I guess, at one point or another we all went through this painful emotion of unrequitted love. It’s simply heartbreaking to love someone so badly and yet that person just can’t love you back. You just can’t help but wonder why love can be so complicated at times...
Why love can’t be as simple as boy meets girl, girl meets boy, fell in love and lived happily ever after?
Okay, now, I’m dreaming.
I once read from somewhere that the greatest pain is to love in vain, and I have been in that road so many times. I don’t know what is it in me that I tend to fall in love with someone who just can’t love me back. It feels like your heart is hanging by a thread and it slowly kills you inside and the worst part of it all is that nobody knows about your suffering. I am so tired of waiting in vain, waiting for that person to love me back. Sometimes, I feel I want to tell my stubborn heart to stop beating for him, that I am only wasting my time and to simply just forget him but it seems my heart has a mind of its own and it just wouldn’t listen.

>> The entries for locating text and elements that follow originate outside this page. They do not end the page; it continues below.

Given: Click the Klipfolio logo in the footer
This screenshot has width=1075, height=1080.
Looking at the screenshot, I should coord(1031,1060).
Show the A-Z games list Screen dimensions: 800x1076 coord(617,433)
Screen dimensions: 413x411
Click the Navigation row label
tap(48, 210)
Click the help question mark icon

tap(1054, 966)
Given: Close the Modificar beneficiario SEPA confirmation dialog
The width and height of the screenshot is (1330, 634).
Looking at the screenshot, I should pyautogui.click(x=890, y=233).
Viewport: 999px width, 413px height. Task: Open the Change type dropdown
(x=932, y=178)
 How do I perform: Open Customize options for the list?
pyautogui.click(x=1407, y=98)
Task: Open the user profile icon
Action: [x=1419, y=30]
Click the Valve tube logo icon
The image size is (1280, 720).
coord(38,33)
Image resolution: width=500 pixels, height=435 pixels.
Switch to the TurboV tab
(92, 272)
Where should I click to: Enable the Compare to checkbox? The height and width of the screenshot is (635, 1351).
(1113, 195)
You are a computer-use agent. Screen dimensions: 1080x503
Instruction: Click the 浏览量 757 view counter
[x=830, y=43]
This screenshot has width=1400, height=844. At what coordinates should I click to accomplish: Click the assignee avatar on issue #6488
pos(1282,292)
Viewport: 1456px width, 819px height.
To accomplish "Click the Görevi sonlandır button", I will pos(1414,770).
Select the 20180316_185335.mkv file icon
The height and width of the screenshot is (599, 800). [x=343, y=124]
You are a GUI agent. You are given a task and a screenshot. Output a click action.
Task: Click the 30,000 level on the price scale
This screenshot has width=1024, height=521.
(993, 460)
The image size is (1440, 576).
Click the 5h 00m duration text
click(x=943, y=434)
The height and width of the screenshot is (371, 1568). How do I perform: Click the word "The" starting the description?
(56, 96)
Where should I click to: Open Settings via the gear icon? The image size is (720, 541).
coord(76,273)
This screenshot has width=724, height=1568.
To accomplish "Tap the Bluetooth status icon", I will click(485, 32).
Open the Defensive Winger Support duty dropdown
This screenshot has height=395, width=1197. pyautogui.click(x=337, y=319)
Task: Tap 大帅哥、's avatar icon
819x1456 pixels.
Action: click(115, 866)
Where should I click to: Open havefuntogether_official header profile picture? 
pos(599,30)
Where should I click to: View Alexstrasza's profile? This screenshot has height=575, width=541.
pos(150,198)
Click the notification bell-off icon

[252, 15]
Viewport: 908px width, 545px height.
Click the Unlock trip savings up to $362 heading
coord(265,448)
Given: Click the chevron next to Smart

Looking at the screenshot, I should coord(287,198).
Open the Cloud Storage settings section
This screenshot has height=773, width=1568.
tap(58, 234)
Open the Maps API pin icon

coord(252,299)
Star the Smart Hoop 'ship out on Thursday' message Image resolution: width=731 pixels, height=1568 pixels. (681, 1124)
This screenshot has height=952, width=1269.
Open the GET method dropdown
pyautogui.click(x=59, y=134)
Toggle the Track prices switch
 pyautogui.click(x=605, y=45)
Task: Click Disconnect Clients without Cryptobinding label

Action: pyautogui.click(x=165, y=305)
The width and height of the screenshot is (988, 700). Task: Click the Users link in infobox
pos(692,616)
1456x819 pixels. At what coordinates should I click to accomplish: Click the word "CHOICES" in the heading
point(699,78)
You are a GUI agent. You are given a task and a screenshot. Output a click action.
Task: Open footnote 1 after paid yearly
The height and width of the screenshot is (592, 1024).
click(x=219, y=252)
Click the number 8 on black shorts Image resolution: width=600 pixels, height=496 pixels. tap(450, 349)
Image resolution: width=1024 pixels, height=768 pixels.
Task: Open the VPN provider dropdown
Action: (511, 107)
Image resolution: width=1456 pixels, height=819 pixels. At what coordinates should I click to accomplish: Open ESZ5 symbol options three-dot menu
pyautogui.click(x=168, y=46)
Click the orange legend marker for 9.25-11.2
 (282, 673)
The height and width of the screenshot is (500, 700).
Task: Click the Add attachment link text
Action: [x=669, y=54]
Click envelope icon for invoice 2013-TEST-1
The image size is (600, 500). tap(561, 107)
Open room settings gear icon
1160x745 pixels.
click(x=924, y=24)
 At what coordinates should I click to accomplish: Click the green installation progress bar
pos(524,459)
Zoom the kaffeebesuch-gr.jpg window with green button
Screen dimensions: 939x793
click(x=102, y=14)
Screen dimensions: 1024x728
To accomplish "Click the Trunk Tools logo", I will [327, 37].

They say that unreciprocated love is not love at all but what drives us to desperately want that person, maybe it’s the thrill of desiring something we cannot have. We are all yearning to be with somebody who compliments our soul, someone who inspires us and someone who gives us that extra beat within our hearts but love is not love until it is mutually given.
Maybe I need to realize that somehow, somewhere there’s a love waiting for me that can be worthy of the love I am willing to give.
Perhaps, I’ll need to wait again... Hopefully, not in vain!